I think it includes any borrowed money. There are many articles out
there; American household debt is at all time highs now. Part of this
is due to the money borrowed against high valued houses. If houses
significantly decline in value, many people will go broke.
> Leverage is not necessarily a bad thing. The recent ease of
financing
> in generally credited for the economic recovery we're experiencing.
Some call it a economic recovery, others say there never really was a
recovery and now we are in a position where cheap credit has fuelled
unsustainable business practices. There are LOTS of examples where
uncontrolled borrowing has landed companies in bankruptcy later on.

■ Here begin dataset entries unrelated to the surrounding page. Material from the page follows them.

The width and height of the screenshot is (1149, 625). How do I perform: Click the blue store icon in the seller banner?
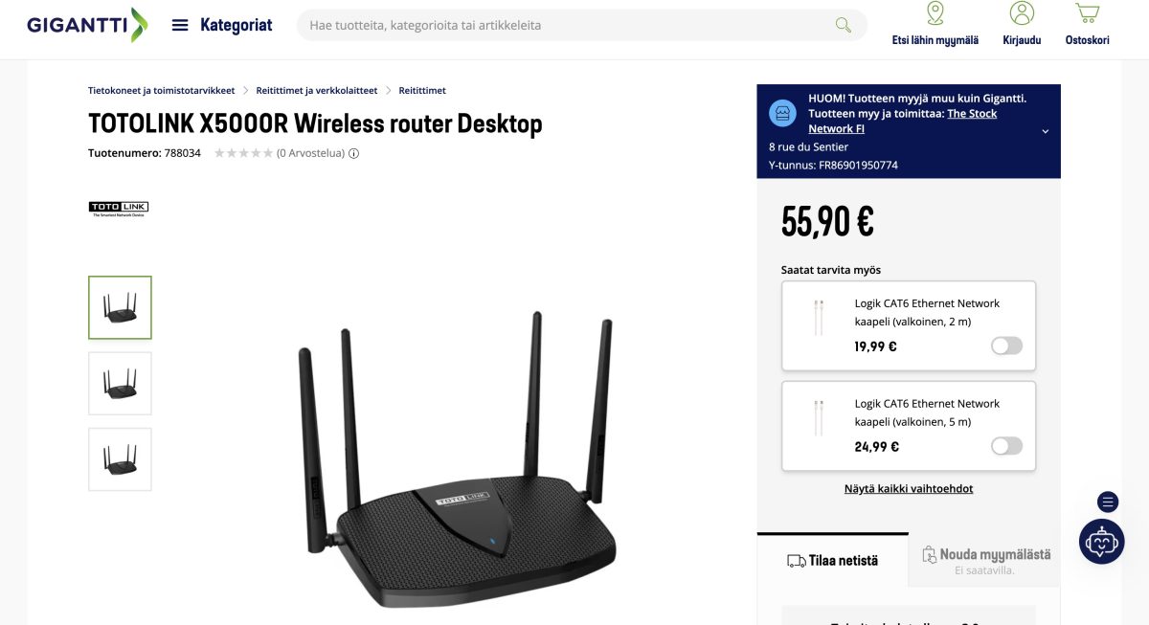[x=782, y=112]
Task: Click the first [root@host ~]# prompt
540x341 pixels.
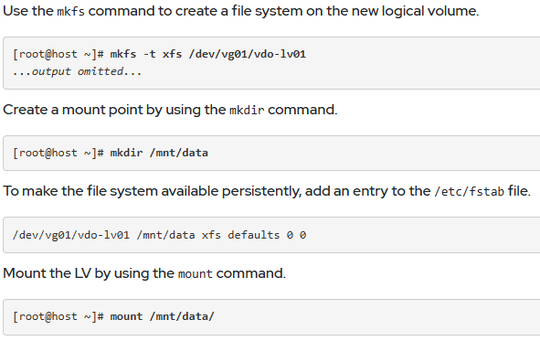Action: pos(58,54)
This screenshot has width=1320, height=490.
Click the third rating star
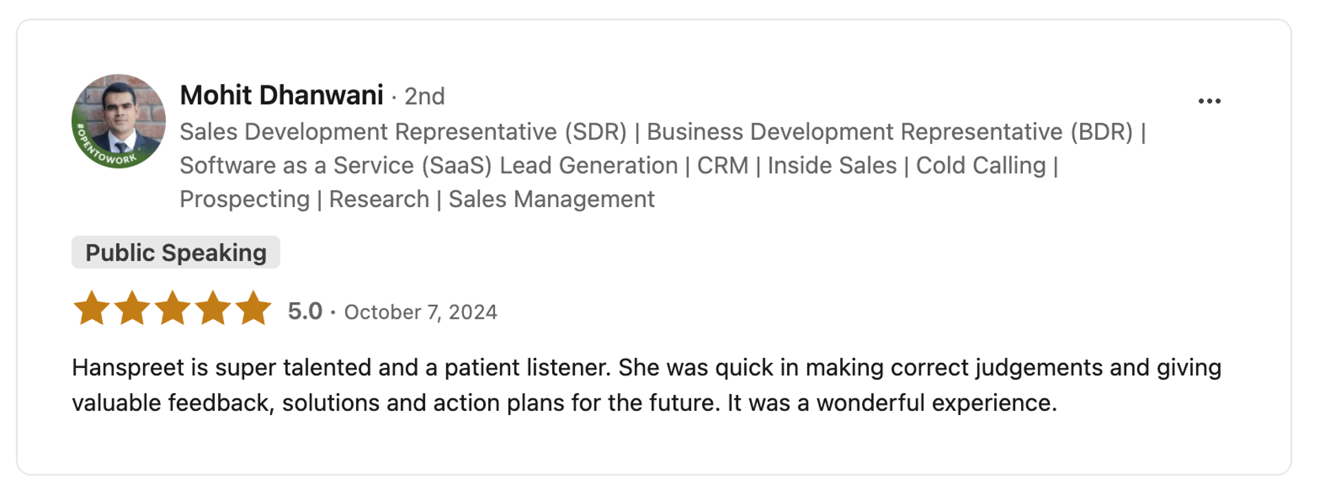[x=173, y=308]
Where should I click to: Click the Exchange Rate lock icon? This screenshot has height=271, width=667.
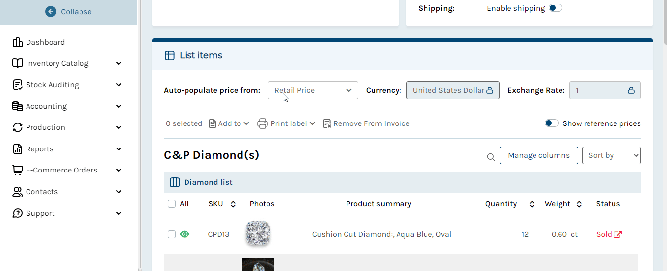[631, 90]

I'm not saying leverage is a bad thing. But I think that free money
over the past few years has led to a corporate recklessness. I think
most large companies lack the discipline to make the most of free
money.
I found an interesting article (talks about GM too) from 1998
http://groups-beta.google.com/group/misc.invest.stocks/msg/d3931dbe593830e7
On the supply side, companies still turn out a profit, inventory
as a percentage of sales has fallen (instead of rising) so far in
the cycle, debt is shrinking as a percentage of corporate assets,
and the value of the dollar is stable or rising at home and abroad.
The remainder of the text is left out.